In Vivo Validation of a Novel Computational Approach to Assess Microcirculatory Resistance Based on a Single Angiographic View

Yongzhen Fan, Simone Fezzi, Pengcheng Sun, Nan Ding, Xiaohui Li, Xiaorong Hu, Shuang Wang, William Wijns, Zhibing Lu, Shengxian Tu, Yongzhen Fan, Simone Fezzi, Pengcheng Sun, Nan Ding, Xiaohui Li, Xiaorong Hu, Shuang Wang, William Wijns, Zhibing Lu, Shengxian Tu

Abstract

(1) Background: In spite of the undeniable clinical value of the index of microvascular resistance (IMR) in assessing the status of coronary microcirculation, its use globally remains very low. The aim of this study was to validate the novel single-view, pressure-wire- and adenosine-free angiographic microvascular resistance (AMR) index, having the invasive wire-based IMR as a reference standard. (2) Methods: one hundred and sixty-three patients (257 vessels) were investigated with pressure wire-based IMR. Microvascular dysfunction (CMD) was defined by IMR ≥ 25. AMR was independently computed from the diagnostic coronary angiography in a blinded fashion. (3) Results: AMR demonstrated a good correlation (r = 0.83, p < 0.001) and diagnostic performance (AUC 0.94; 95% CI: 0.91 to 0.97) compared with wire-based IMR. The best cutoff value for AMR in determining IMR ≥ 25 was 2.5 mmHg*s/cm. The overall diagnostic accuracy of AMR was 87.2% (95% CI: 83.0% to 91.3%), with a sensitivity of 93.5% (95% CI: 87.0% to 97.3%), a specificity of 82.7% (95% CI: 75.6% to 88.4%), a positive predictive value of 79.4% (95% CI: 71.2% to 86.1%) and a negative predictive value of 94.7% (95% CI: 89.3% to 97.8%). No difference in terms of CMD rate was described among different clinical presentations. (4) Conclusions: AMR derived solely from a single angiographic view is a feasible computational alternative to pressure wire-based IMR, with good diagnostic accuracy in assessing CMD.

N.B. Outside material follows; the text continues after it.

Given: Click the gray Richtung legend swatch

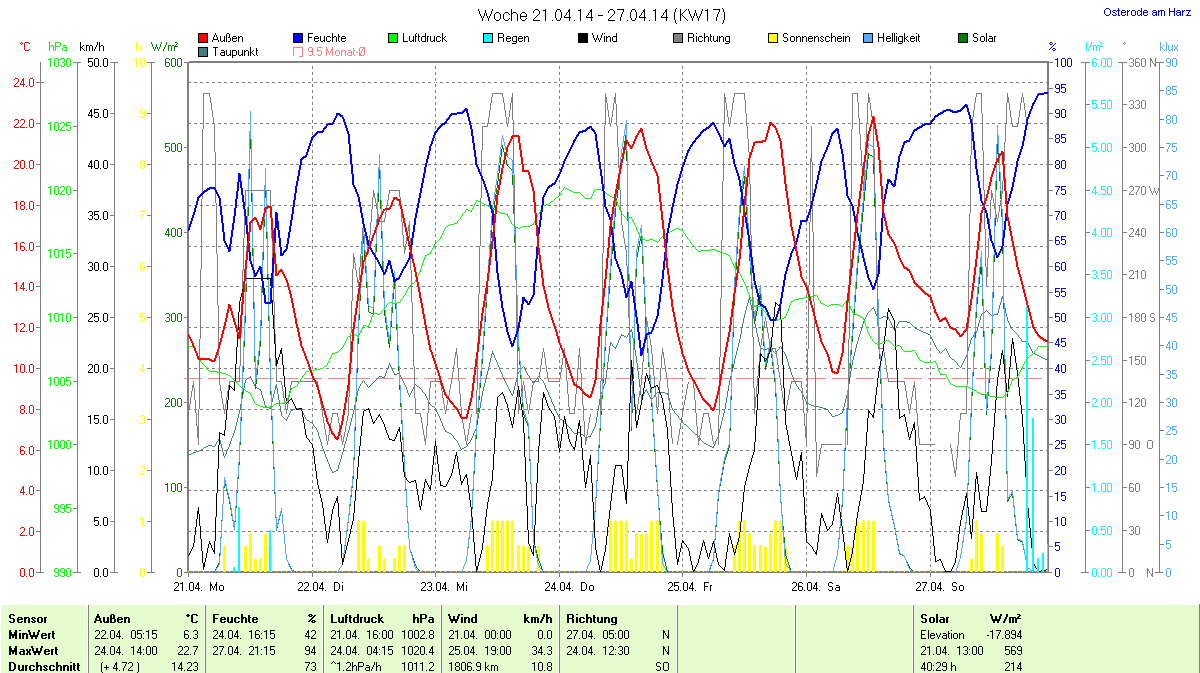Looking at the screenshot, I should tap(678, 38).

Keywords: angiography-derived physiology; coronary physiology; coronary pressure and flow; functional coronary angiography; ischemia with non-obstructed coronary artery disease; microvascular dysfunction; myocardial microcirculation; personalized invasive therapy in coronary artery disease.

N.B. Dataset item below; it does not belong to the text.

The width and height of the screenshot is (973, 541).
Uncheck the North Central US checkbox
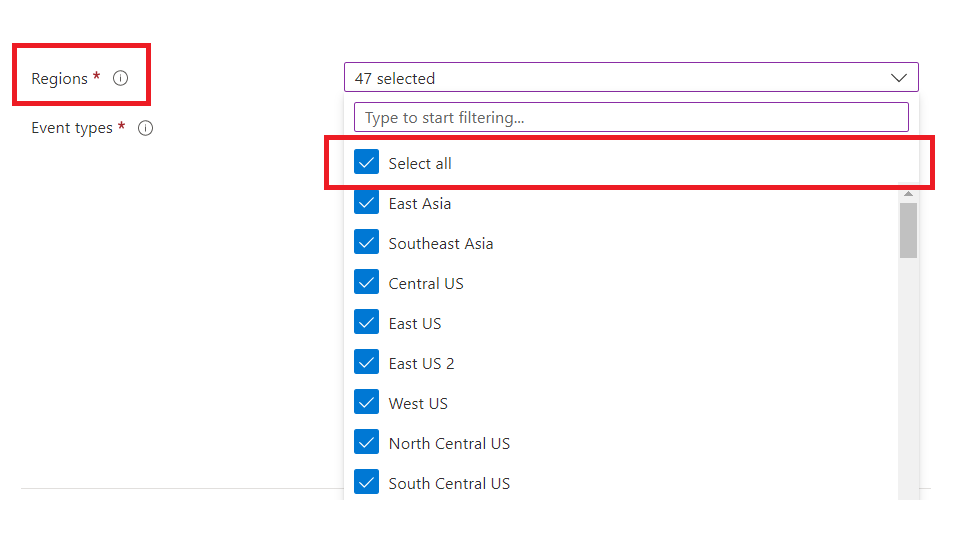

Conflict of interest statement

ST is the co-founder of Pulse Medical, and reports research grants and consultancy from Pulse Medical. WW reports grants and consulting fees from MicroPort, outside the submitted work, and is medical advisor of Rede Optimus and co-founder of Argonauts, an innovation facilitator. All other authors report no competing interests.

Figures

Figure 1
Figure 1
Correlation and the linear regression between AMR and IMR. AMR values (y axis) showed good correlation (r = 0.83, p < 0.001) with IMR (x axis). The red dotted line represents the 95% CI of the linear regression equation that was quantified as AMR = 0.90 + 0.07 × IMR. AMR, angio-derived microcirculatory resistance; IMR, index of microvascular resistance.
Figure 2
Figure 2
Receiver-operating characteristic curve analysis of AMR for identifying IMR ≥ 25U. AMR, angio-derived microcirculatory resistance; IMR, index of microvascular resistance.
Figure 3
Figure 3
Sensitivity and specificity of AMR in different vessel types and clinical presentations. LAD, left anterior descending artery; NSTEMI, non-ST-segment elevation myocardial infarction; SA, stable angina; STEMI, ST-segment elevation myocardial infarction; UA, unstable angina.
Figure 4
Figure 4
Reproducibility of AMR analysis. Correlation (A) and agreement (B) of AMR analyzed by two blinded investigators.
Figure 5
Figure 5
Derivation of coronary microvascular resistance from coronary angiography. An illustrative case-example of integrated angiography-derived epicardial and microvascular physiology assessment in a patient presenting with unstable angina: values of the pressure-wire thermodilution-derived index of microvascular resistance (IMR) and angio-derived microcirculatory resistance (AMR) index showed concordance and good agreement. AMR, angio-derived microcirculatory resistance; FFR, fractional flow reserve; IMR, index of microvascular resistance; QFR, quantitative flow ratio.